_Material provided_

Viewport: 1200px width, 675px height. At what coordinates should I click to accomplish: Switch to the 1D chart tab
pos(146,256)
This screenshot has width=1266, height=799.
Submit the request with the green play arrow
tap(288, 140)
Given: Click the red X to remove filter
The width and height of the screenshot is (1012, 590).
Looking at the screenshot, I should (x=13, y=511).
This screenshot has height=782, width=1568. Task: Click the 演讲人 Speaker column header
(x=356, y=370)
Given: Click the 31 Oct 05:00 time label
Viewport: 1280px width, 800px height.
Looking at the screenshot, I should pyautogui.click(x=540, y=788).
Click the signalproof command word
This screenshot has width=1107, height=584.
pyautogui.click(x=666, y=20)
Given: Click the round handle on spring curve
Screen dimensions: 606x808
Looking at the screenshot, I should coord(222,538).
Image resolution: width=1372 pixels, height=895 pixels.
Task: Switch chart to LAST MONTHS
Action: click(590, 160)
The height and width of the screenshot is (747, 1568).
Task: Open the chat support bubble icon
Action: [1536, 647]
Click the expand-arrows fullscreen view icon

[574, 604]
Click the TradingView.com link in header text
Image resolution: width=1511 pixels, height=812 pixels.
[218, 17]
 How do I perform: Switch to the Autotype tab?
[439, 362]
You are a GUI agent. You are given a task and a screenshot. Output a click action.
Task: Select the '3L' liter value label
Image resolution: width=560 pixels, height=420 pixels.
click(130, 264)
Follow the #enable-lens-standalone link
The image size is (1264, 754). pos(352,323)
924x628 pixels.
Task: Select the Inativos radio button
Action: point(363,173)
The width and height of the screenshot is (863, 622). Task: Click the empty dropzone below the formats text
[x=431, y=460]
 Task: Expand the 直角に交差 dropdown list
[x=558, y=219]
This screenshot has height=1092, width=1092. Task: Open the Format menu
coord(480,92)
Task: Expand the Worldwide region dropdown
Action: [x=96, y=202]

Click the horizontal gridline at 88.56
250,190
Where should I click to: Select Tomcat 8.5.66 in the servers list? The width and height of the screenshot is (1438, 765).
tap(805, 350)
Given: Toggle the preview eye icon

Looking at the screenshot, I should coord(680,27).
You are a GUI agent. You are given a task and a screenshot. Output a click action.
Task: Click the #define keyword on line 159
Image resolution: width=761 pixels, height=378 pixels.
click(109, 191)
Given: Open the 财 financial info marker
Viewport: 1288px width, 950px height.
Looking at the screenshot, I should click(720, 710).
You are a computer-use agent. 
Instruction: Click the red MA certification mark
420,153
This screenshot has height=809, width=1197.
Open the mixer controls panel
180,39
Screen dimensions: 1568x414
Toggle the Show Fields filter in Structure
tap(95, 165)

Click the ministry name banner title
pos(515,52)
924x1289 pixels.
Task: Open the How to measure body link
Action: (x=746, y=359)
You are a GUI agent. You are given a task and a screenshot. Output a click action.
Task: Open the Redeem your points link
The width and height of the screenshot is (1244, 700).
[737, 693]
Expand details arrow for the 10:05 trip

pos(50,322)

_What to produce_
Pick each line holding the word "label" out of the listing.

_Completed exercise_
Given: Click the 31 Oct 05:00 time label
Task: Select the '3L' liter value label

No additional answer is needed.